Nora sort une grande pâte provenant du supermarché, mais cela ne me dérange pas. D'autres ingrédients viennent s'ajouter sur le plan de travail. Il lui faut quelques minutes pour préparer la sienne et nous laisser la place pour réaliser les nôtres. Je louche sur les chorizos puis en dépose sur ma propre pizza. Nous passons une quinzaine de minutes à confectionner notre propre repas pendant que la propriétaire des lieux installe la table pour que nous mangions ensemble.
Une fois les pizzas dans le four, nous nous installons dans le salon. La télévision diffuse une vieille émission que mon père regardait tout le temps auparavant. Nathaniel me serre un verre de Coca bien frais tout en s'installant sur le fauteuil orange. Nora baisse le son de la télévision puis se tourne vers moi.

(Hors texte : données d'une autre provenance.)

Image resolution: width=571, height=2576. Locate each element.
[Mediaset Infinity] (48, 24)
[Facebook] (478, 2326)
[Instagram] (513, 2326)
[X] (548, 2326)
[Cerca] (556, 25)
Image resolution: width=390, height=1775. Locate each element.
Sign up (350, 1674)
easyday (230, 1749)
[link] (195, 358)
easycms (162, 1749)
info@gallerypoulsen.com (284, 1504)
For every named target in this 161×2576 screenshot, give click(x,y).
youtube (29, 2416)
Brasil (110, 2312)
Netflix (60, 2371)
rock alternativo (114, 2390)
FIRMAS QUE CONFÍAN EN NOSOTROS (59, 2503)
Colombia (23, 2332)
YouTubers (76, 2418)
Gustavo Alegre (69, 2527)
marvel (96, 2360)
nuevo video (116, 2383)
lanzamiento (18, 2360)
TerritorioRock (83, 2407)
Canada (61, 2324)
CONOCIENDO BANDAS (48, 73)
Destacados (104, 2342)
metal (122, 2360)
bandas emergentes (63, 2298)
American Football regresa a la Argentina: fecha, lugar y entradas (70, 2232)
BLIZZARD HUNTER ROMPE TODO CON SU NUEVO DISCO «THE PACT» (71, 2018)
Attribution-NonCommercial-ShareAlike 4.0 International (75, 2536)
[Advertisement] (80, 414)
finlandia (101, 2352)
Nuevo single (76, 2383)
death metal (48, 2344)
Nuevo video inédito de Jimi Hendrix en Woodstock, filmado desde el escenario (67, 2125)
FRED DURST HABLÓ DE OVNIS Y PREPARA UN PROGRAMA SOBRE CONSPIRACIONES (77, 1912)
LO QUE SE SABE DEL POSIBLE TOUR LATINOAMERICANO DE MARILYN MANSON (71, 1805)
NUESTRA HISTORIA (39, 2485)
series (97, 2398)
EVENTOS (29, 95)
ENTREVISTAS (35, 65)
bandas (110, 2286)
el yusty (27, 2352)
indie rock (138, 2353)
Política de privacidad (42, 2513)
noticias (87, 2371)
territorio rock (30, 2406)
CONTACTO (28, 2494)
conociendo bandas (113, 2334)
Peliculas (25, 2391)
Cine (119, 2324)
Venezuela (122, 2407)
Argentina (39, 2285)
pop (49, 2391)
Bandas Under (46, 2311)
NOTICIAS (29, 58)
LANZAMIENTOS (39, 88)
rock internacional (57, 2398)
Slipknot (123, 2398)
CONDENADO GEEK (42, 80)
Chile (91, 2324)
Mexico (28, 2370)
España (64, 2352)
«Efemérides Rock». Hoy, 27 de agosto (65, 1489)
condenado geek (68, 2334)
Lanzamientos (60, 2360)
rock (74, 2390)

― C'est ta première année au lycée ? demande-t-elle d'une voix douce.
― Oui tout à fait.
― Comment ça se passe ?
Je décide d'être complètement transparente et exposer mon expérience de ces dernières semaines.
― Pour être tout à fait franche, je ne m'attendais pas à tant de pression dès la première année. Les professeurs sont exigeants et attendent à ce que l'on décide du métier pour le reste de notre vie, c'est angoissant.

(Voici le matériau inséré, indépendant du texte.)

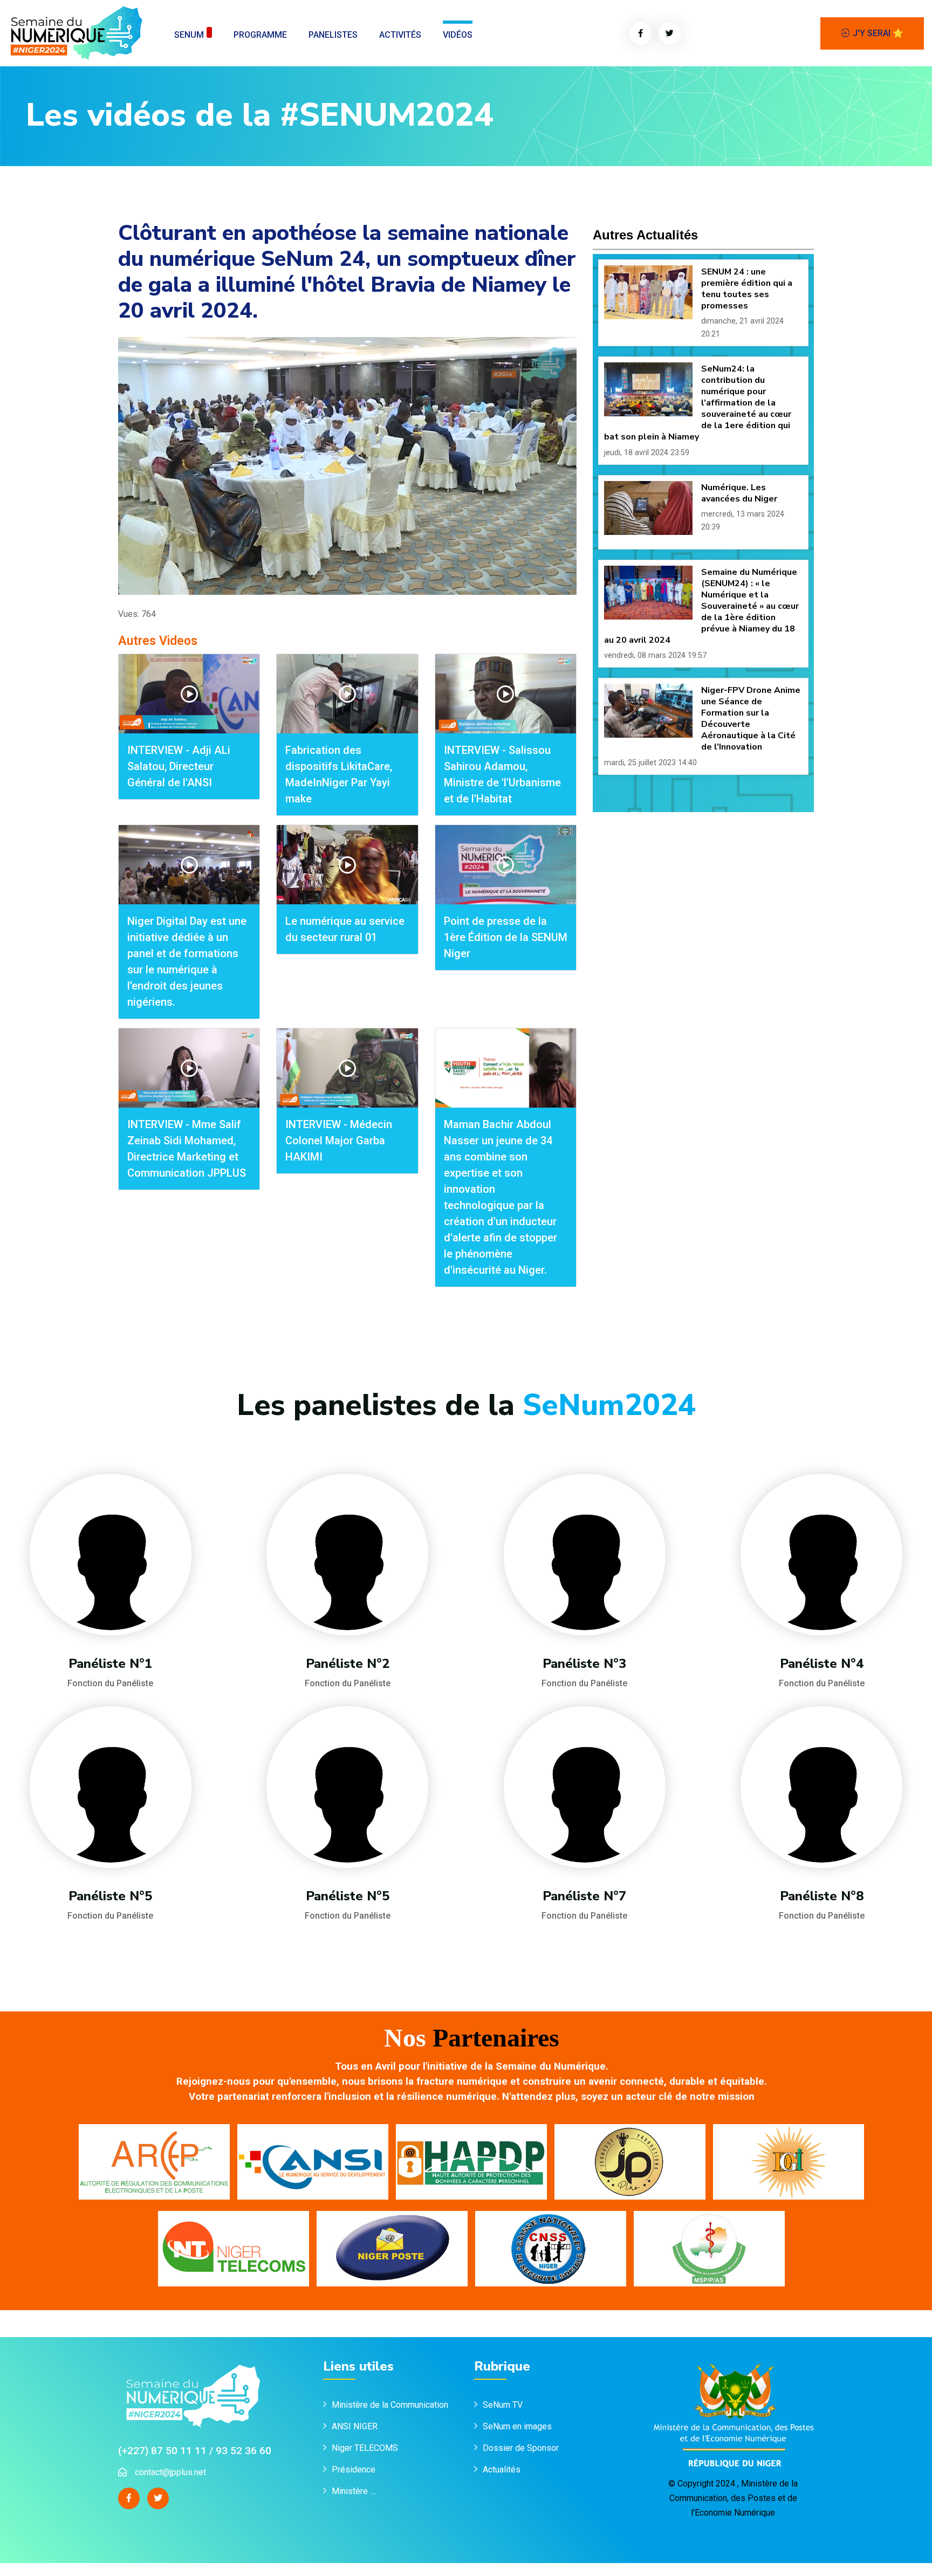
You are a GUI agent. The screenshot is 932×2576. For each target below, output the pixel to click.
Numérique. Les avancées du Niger (739, 493)
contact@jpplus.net (170, 2472)
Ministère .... (354, 2491)
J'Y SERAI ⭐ (878, 33)
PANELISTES (333, 35)
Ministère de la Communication (390, 2405)
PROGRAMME (260, 35)
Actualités (501, 2469)
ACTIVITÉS (400, 35)
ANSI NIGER (355, 2426)
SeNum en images (517, 2426)
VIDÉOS (457, 35)
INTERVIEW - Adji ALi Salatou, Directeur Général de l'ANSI (178, 766)
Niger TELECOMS (365, 2448)
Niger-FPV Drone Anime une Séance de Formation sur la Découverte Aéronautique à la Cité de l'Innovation (750, 718)
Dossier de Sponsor (521, 2448)
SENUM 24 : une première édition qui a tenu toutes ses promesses (746, 289)
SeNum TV (503, 2405)
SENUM (189, 35)
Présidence (355, 2469)
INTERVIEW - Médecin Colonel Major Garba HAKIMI (338, 1140)
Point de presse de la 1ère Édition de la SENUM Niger (505, 937)
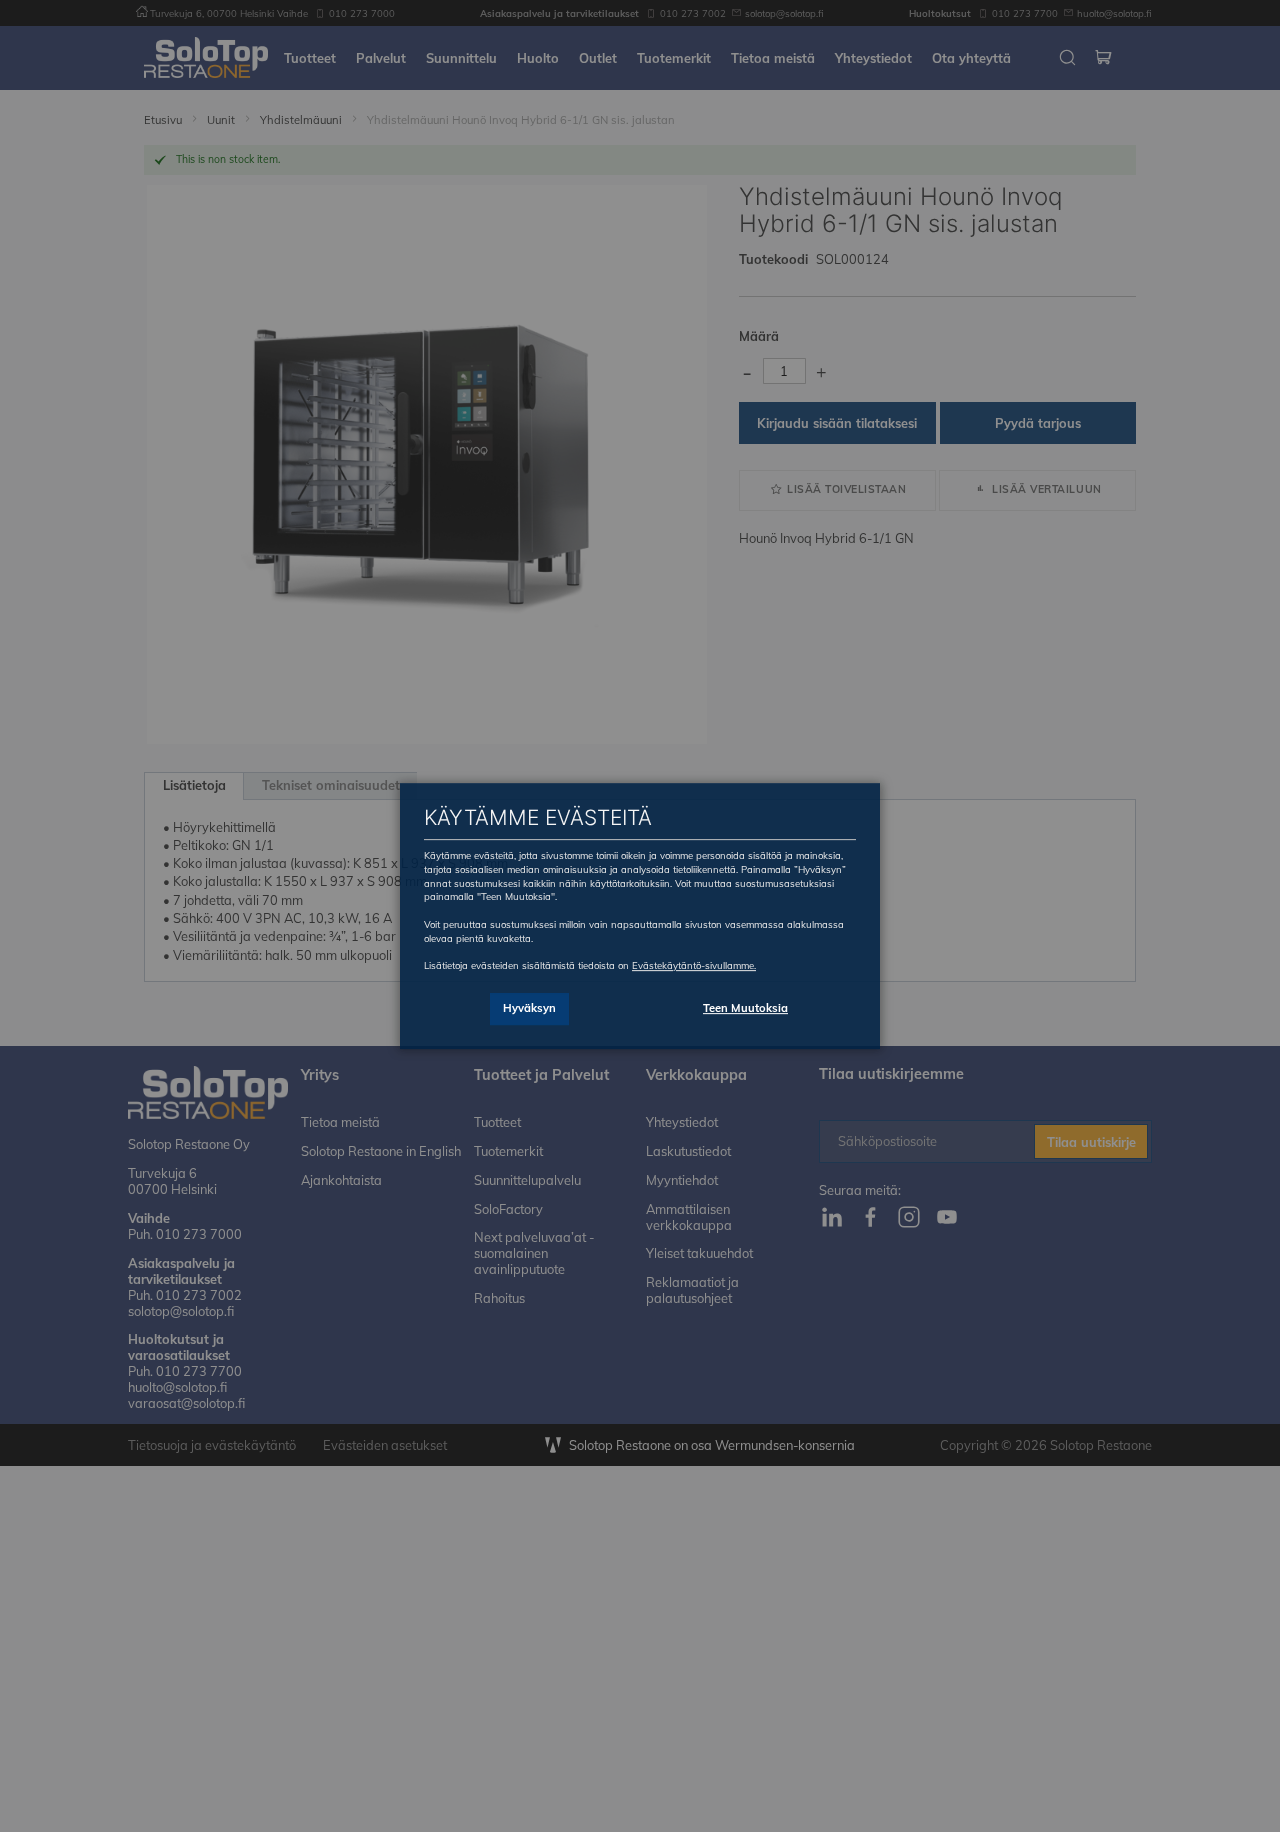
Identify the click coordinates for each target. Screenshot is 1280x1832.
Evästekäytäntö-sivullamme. (694, 965)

― Le lycée est une étape importante dans la vie d'une personne et l'expérience peut à la fois être exceptionnelle et stressant. Tu as le temps de bien réfléchir à ce que tu souhaites faire de ta vie, tu es libre de te tromper et changer de voie !
Je suis surprise par la sincérité de la mère de Nathaniel. Peu d'adultes reconnaissent qu'il est difficile de trouver la bonne voie. J'ignore ce que je souhaite faire plus tard, c'est un sujet auquel je m'efforce de ne pas songer pour l'instant. J'ai des questions qui brûlent mes lèvres au sujet de Nathaniel, mais trop timide pour les poser je me contente de les garder pour moi.

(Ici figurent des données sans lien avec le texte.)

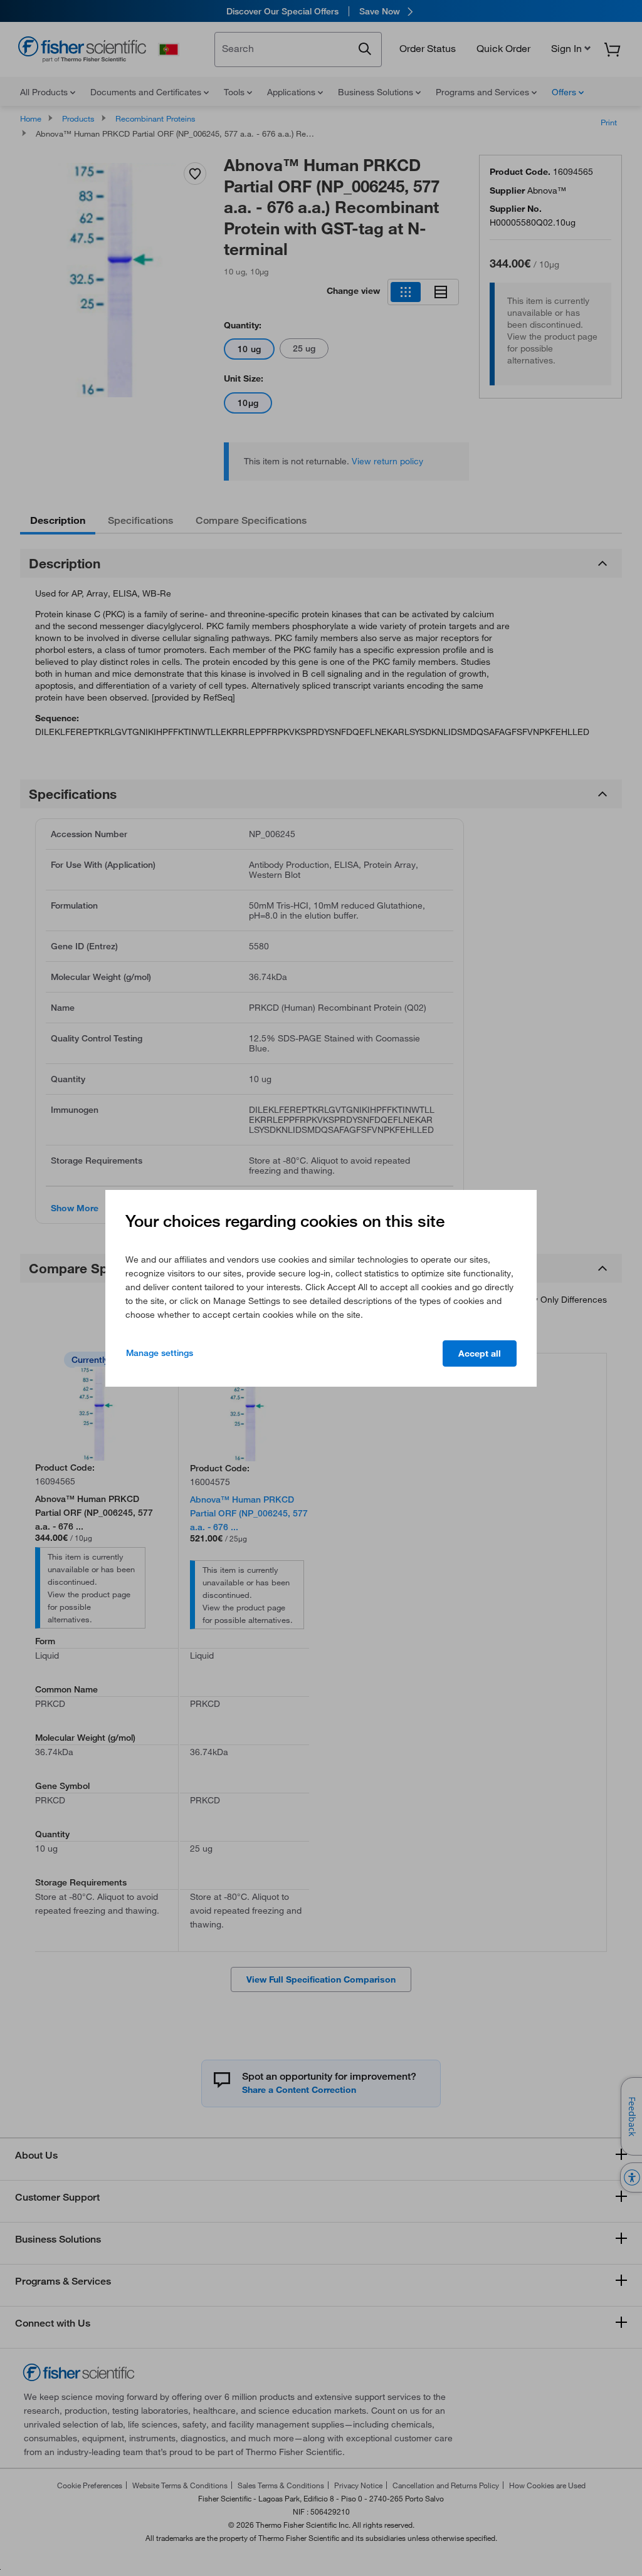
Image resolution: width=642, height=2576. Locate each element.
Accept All (479, 1353)
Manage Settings (159, 1352)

― Tu as le droit de poser tes questions, Max.
― C'est impoli.
Nathaniel sourit de façon amusé.
― Je veux bien répondre aux questions silencieuse. Mon parcours scolaire est plutôt chaotique, mais je m'en sors bien. J'ai passé mon année de Seconde à presque rien faire et enchaîner les conneries pendant un certain moment cependant j'arrivais quand même à maintenir des bonnes notes. C'est une chance de ne jamais avoir redoublé, d'ailleurs.
― C'était une sombre époque.
Une expression de tristesse traverse le regard de Nora, mais celle-ci est rapidement remplacée par sa joie habituelle. Que s'est-il vraiment passé à cette époque pour que Nathaniel décide de se comporter comme un con ? Le portable de celle-ci sonne sur la table basse, elle le prend d'une main puis s'excuse poliment.
― Je t'expliquerais cet aspect de ma vie une autre fois, c'est promis.
― Tu n'es pas obligé de le faire.
― J'éprouve le besoin de le faire, c'est important pour être avec toi.
Le reste de la soirée se déroule dans la bonne humeur autour de la musique et des délicieuses pizzas réalisées par nos soins. J'apprends à connaître Nora et découvre des anecdotes sur Nathaniel lorsqu'il était enfant. Turbulent, il grimpait partout jusqu'au jour où celui-ci est tombé d'un arbre en voulant attraper un papillon. Je me sens bien auprès de cette petite famille et garde mes questions au sujet de Julia et du passé de Nathaniel dans un coin de ma tête pour profiter de l'instant présent.